DefaultLimitCPU=, DefaultLimitFSIZE=, DefaultLimitDATA=, DefaultLimitSTACK=, DefaultLimitCORE=, DefaultLimitRSS=, DefaultLimitNOFILE=, DefaultLimitAS=, DefaultLimitNPROC=, DefaultLimitMEMLOCK=, DefaultLimitLOCKS=, DefaultLimitSIGPENDING=, DefaultLimitMSGQUEUE=, DefaultLimitNICE=, DefaultLimitRTPRIO=, DefaultLimitRTTIME=

These settings control various default resource limits for units. See setrlimit(2) for details. The resource limit is possible to specify in two formats, value to set soft and hard limits to the same value, or soft:hard to set both limits individually (e.g. DefaultLimitAS=4G:16G). Use the string infinity to configure no limit on a specific resource. The multiplicative suffixes K (=1024), M (=1024*1024) and so on for G, T, P and E may be used for resource limits measured in bytes (e.g. DefaultLimitAS=16G). For the limits referring to time values, the usual time units ms, s, min, h and so on may be used (see systemd.time(7) for details). Note that if no time unit is specified for DefaultLimitCPU= the default unit of seconds is implied, while for DefaultLimitRTTIME= the default unit of microseconds is implied. Also, note that the effective granularity of the limits might influence their enforcement. For example, time limits specified for DefaultLimitCPU= will be rounded up implicitly to multiples of 1s. These settings may be overridden in individual units using the corresponding LimitXXX= directives. Note that these resource limits are only defaults for units, they are not applied to PID 1 itself.

DefaultOOMPolicy=

Configure the default policy for reacting to processes being killed by the Linux Out-Of-Memory (OOM) killer. This may be used to pick a global default for the per-unit OOMPolicy= setting. See systemd.service(5) for details.

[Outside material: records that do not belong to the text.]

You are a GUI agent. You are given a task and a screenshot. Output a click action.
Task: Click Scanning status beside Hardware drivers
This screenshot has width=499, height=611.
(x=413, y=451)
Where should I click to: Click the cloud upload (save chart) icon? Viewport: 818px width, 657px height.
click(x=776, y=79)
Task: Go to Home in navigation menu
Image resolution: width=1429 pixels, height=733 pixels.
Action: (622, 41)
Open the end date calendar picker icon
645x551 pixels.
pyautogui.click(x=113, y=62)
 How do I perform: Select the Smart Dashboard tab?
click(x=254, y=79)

Note that this default is not used for services that have Delegate= turned on.

See Also

systemd(1), systemd.directives(7), systemd.exec(5), systemd.service(5), environ(7), capabilities(7)

Notes

1.

No New Privileges Flag
https://www.kernel.org/doc/html/latest/userspace-api/no_new_privs.html

Referenced By

journald.conf(5), kernel-command-line(7), logind.conf(5), systemctl(1), systemd(1), systemd.directives(7), systemd.exec(5), systemd.index(7), systemd.mount(5), systemd.resource-control(5), systemd.service(5), systemd.socket(5), systemd.swap(5), systemd.syntax(7), systemd.timer(5), systemd.unit(5).

The man pages system.conf.d(5), systemd-user.conf(5) and user.conf.d(5) are aliases of systemd-system.conf(5).